[Хранимые строки]
+---+

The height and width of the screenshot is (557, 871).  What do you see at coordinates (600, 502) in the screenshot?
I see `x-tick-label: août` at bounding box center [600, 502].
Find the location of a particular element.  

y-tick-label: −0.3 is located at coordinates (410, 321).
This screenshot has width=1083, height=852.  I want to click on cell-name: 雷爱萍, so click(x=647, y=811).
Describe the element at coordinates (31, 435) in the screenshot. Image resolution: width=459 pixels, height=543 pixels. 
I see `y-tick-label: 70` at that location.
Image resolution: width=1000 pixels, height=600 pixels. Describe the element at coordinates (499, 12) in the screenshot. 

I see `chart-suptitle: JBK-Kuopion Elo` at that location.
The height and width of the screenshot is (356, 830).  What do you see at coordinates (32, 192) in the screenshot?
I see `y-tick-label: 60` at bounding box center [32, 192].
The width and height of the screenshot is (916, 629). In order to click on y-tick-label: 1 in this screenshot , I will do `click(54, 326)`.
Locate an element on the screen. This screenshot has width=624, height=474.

+---+

**Задача**
Перепечатайте все строки, приведённые выше, ничего в них не меняя.

**Решение**
The height and width of the screenshot is (557, 871).  What do you see at coordinates (600, 502) in the screenshot?
I see `x-tick-label: août` at bounding box center [600, 502].
Find the location of a particular element.  

y-tick-label: −0.3 is located at coordinates (410, 321).
This screenshot has width=1083, height=852.  I want to click on cell-name: 雷爱萍, so click(x=647, y=811).
Describe the element at coordinates (31, 435) in the screenshot. Image resolution: width=459 pixels, height=543 pixels. 
I see `y-tick-label: 70` at that location.
Image resolution: width=1000 pixels, height=600 pixels. Describe the element at coordinates (499, 12) in the screenshot. 

I see `chart-suptitle: JBK-Kuopion Elo` at that location.
The height and width of the screenshot is (356, 830).  What do you see at coordinates (32, 192) in the screenshot?
I see `y-tick-label: 60` at bounding box center [32, 192].
The width and height of the screenshot is (916, 629). In order to click on y-tick-label: 1 in this screenshot , I will do `click(54, 326)`.
Locate an element on the screen. This screenshot has width=624, height=474.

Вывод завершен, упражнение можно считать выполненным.